Fig. 8. Model for membrane association and pore-formation by CDTb.

The change in orientation of the β-barrel domain (purple) within a single monomer of the CDTb heptamer is presented as CDTb transitions from an extracellular (A) to an early endosomal environment (B) and mature endosomal environment (C). In the extracellular environment, Ca²⁺ is bound to RBD1 and HD1. In a Ca²⁺-bound state, CDTb alone is unable to bind lipid bilayers or form pores. Following its uptake, dissociation of Ca²⁺ from the RBD1 domain of CDTb (^CaK_D = 40 ± 10 µM) occurs as Ca²⁺ is exported out of the endosome, resulting in the destabilization of the RBD1 domain as it enters conformational exchange.
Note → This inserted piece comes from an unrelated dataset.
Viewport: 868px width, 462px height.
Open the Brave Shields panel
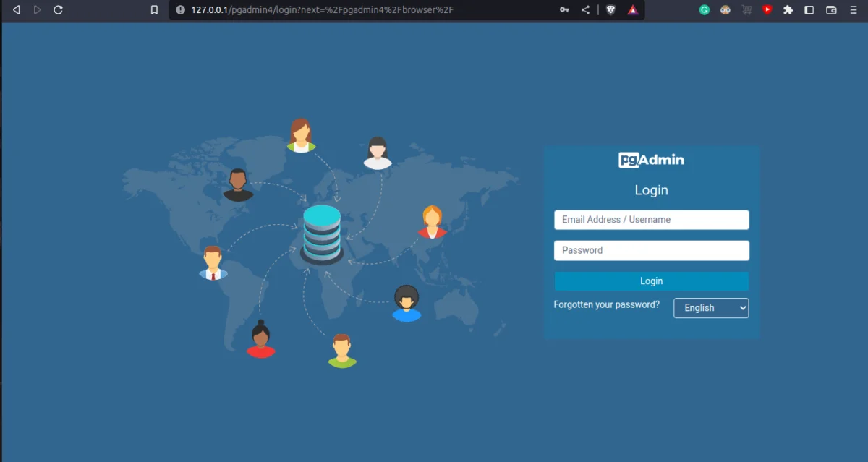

At this point (i), residues associated with the β-barrel domain begin extending into a “pre-pore” conformation of heptameric CDTb. (ii) The β-barrel domain extends fully, creating pores through the endosomal membrane at low micromolar [Ca²⁺] (i.e., <40 µM). (iii) Pore formation can begin to serve as channels for CDTa to enter the cytosol, leading to cytotoxic effects and the disruption of the intestinal epithelium that facilitate the increased severity of CDT-associated CDI. However, a more complete mechanism of action for CDTa delivery by CDTb requires further examination.